All athletes want to compete. We all want to push through sore muscles and stay in the game or run a few extra miles.
Young athletes are no different in that sense. Even more than older athletes, kids don’t want to let others down. They don’t want to disappoint their teammates, coaches and parents. They often don’t tell anyone they are hurting for that reason.
Many injuries in youth sports are overuse injuries. They often start as soreness that gets worse, come on sooner in a game or practice, or take longer to go away. If they keep playing through the pain, they can develop more serious overuse injuries.
Since kids often won’t tell their coaches and parents they’re having pain, adults might only notice trouble when performance starts to suffer. It is definitely important to watch for signs of trouble, but I would argue it is just as critical to listen for them too.
To foster communication with your kids, you might start with innocent topics. “How did practice go today?” “What drills did the team do?” “Did you have fun with the other kids?” Don’t focus on performance or winning. Kids often feel pressure to win from coaches (and you).

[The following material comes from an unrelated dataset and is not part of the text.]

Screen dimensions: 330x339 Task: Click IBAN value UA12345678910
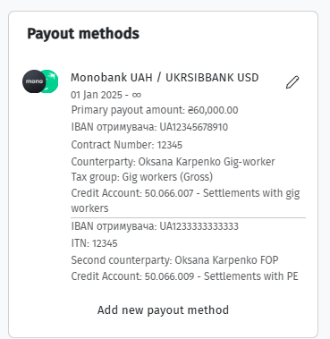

Stick with lighthearted discussions, and your children will open up. It might take weeks or even months, but their trust and comfort talking to you will develop.
Eventually they will discuss problems with you. Your child might let you know his shoulder hurts because he knows you won’t criticize him or push him to play through it. Most of these injuries resolve with some simple changes (a few days off, activity modification, or a short course of physical therapy). Catch them early. Talk to your child about pain, and you might prevent more serious injuries from developing.